Last week, voucher code extension company Pouch launched a controversial update, allowing partnered advertisers to target offers at consumers browsing their competitors’ sites.

Built on the principle of poaching sales at the point of purchase, the company’s co-founder and marketing manager, Ben Corrigan, brazenly referred to the development as “the most incremental sale in digital marketing”, a particular point of riling for members of the affiliate marketing Facebook group, Affiliate Cockpit.

But amid the back and forth which saw Corrigan bat between vitriol for lack of marketing ethics and praise for disruptive innovation in nearly equal measure, came a recurring question; whether the toolbar’s partnering affiliate networks would be using “soft cookies” to attribute the sales it drove.
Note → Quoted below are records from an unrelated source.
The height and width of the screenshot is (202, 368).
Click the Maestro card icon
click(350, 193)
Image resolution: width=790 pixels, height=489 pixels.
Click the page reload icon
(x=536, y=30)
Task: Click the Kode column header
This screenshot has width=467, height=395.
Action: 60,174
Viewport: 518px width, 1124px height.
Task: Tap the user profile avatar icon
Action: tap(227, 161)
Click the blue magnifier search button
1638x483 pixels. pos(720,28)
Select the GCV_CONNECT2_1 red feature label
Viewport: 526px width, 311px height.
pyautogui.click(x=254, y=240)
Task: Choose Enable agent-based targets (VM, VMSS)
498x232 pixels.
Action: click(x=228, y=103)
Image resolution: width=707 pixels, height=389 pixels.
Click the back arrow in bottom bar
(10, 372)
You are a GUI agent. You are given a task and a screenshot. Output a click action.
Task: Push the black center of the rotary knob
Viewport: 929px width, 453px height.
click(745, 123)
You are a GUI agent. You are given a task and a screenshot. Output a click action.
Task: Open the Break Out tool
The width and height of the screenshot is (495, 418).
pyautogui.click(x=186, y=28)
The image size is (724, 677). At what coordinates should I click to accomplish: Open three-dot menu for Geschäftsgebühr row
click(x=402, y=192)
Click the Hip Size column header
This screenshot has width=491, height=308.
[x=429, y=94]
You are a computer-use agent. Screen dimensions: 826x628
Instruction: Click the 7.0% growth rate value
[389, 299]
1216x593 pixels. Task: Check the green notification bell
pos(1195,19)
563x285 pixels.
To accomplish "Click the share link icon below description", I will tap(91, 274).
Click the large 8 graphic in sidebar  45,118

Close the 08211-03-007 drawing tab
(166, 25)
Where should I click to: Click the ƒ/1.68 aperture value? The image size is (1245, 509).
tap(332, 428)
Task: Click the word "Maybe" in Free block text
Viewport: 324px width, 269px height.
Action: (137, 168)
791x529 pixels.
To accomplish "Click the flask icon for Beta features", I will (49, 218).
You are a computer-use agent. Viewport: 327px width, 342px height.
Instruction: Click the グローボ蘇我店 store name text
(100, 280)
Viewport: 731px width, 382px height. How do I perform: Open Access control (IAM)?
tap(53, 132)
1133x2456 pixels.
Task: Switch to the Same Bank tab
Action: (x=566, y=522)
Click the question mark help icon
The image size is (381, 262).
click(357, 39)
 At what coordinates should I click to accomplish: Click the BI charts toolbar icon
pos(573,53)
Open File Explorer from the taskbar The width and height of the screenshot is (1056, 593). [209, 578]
To take the discussion further, and to find out why the use of something that in Google search returns little beyond baking recipes was causing such concern, PerformanceIN sought the authority of some of the industry’s leading networks to help put the matter to bed.

Never missing out

“Cookies are set at every stage in the affiliate journey, and normally a sale is allocated on a ‘last click’ basis so that the affiliate who delivered the last click wins the sale,” comments Helen Southgate, former MD at affilinet.

“Some affiliates can be set to ‘soft cookie’ which essentially is a rule that if there is another affiliate in the journey, the sale is not allocated on a last-click basis to the affiliate on ‘soft click’, but instead to the affiliate who drove the previous click.”

“Soft click”, therefore means any cookie coming from remarketing or retargeting activity cannot overwrite another publisher’s cookies if these already exist. Therefore, retargeting affiliate partners, check-out targeting, overlay targeting and toolbars such as Pouch, are usually placed on soft click. For other affiliates, this is beneficial as they don’t lose out on a sale.

Soft click is therefore essentially an attribution model, adds Southgate: “using a rule to apply an award in a different part of the chain.”

Low-hanging fruit

For Awin’s global client strategy director and active IAB UK member, Kevin Edwards, the term “soft cookie” can likely be traced back to emerging from a joint zanox, Awin, Buy.at legacy, that “just seemed to stick”. Meanwhile, the model itself emerged from a bid to provide a fair model to affiliates being shouldered out by the technological developments already mentioned.

“[Soft click] rose to prominence about seven or eight years ago when the first wave of remarketing specialists started to push their products,” says Edwards.

“As often happens, the affiliate channel is the first port of call for many tech start-ups as it fast tracks their access to dozens of brands. The trade-off is having to work to a commercial model – last click or CPA [Cost per Action] – that some of these companies would not necessarily have opted for.”

The challenge for networks, therefore, was assimilating this technology within existing programmes, says Edwards.

“Any network will tell you they have to weigh multiple affiliate business models and ensure they all have a fair crack of the whip but with remarketing and retargeting it was felt the technology while serving a useful purpose, could offer low hanging fruit, impacting existing affiliate traffic.”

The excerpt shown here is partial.